Tareas por realizar -
(1) Devuelve sin cambios el tramo del texto sobre Zapotlán que comienza en las palabras "Apagado, el hielo" y termina después de "diez mil años.".
(2) Prolonga el texto sobre Zapotlán a partir de su última oración.

Texto dado -
____________________

Yo, señores, soy de Zapotlán el Grande. Un pueblo
que de tan grande nos lo hicieron Ciudad Guzmán hace
cien años. Pero nosotros seguimos siento tan pueblo que
todavía le decimos Zapotlán. Es un valle redondo
de maíz, un circo de montañas sin más adorno
que su buen temperamento, un cielo azul y una laguna que viene
y se va como un delgado sueño. Desde mayo hasta diciembre,
se ve la estatura pareja y creciente de las milpas. A veces
le decimos Zapotlán de Orozco porque allí nació
José Clemente, el de los pinceles violentos. Como paisano
suyo, siento que nací al pie de un volcán. A propósito
de volcanes, la orografía de mi pueblo incluye otras
dos cumbres, además del pintor: el Nevado que se llama
de Colima, aunque todo él están en tierra de Jalisco.
Apagado, el hielo en el invierno lo decora. Pero el otro está
vivo. En 1912 nos cubrió de cenizas y los viejos recuerdan
con pavor esta leve experiencia pompeyana: se hizo la noche
en pleno día y todos creyeron en el Juicio Final. Para
no ir más lejos, el año pasado estuvimos asustados
con brotes de lava, rugidos y fumarolas. Atraídos por
el fenómeno, los geólogos vinieron a saludarnos,
nos tomaron la temperatura y el pulso, les invitamos una copa
de ponche de granada y nos tranquilizaron en plan científico:
esta bomba que tenemos bajo la almohada puede estallar tal vez
hoy en la noche o un día cualquier dentro de los próximos
diez mil años.
Yo
soy el cuarto hijo de unos padres que tuvieron catorce y que
viven todavía para contarlo, gracia a Dios. Como ustedes
ven, no soy un niño consentido. Arreolas y Zúñigas
disputan en mi alma como perros su antigua querella doméstica
de incrédulos y devotos. Unos y otros parecen unirse
allá muy lejos en común origen vascongado. Pero
mestizos a buena hora, en sus venas circulan sin discordia las
sangres que hicieron a México, junto con la de una monja
francesa que les entró quién sabe por dónde.

____________________

Material proporcionado -
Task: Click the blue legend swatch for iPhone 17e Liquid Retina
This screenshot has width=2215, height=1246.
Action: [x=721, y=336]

____________________

Respuestas finales -
(1)
Apagado, el hielo en el invierno lo decora. Pero el otro está
vivo. En 1912 nos cubrió de cenizas y los viejos recuerdan
con pavor esta leve experiencia pompeyana: se hizo la noche
en pleno día y todos creyeron en el Juicio Final. Para
no ir más lejos, el año pasado estuvimos asustados
con brotes de lava, rugidos y fumarolas. Atraídos por
el fenómeno, los geólogos vinieron a saludarnos,
nos tomaron la temperatura y el pulso, les invitamos una copa
de ponche de granada y nos tranquilizaron en plan científico:
esta bomba que tenemos bajo la almohada puede estallar tal vez
hoy en la noche o un día cualquier dentro de los próximos
diez mil años.

(2)
Hay historias de familia que más valía no contar
porque mi apellido se pierde o se gana bíblicamente entre
los sefarditas de España. Nadie sabe si don Juan Abad,
mi bisabuelo, se puso el Arreola para borrar una última
fama de converso (Abad, de abba, que es padre en arameo). No
se preocupen, no voy a plantar aquí un árbol genealógico
ni a tender la arteria que me traiga la sangre plebeya desde
el copista del Cid, o el nombre de la espuria Torre de Quevedo.
Pero hay nobleza en mi palabra. Palabra de honor. Procedo en
línea recta de dos antiquísimos linajes: soy herrero
por parte de madre y carpintero a título paterno. De
allí mi pasión artesanal por el lenguaje.
Nací
en el año de 1918, en el estrago de la gripa española,
día de San Mateo Evangelista y Santa Ifigenia Virgen,
entre pollos, puercos, chivos, guajolotes, vacas, burros y caballos.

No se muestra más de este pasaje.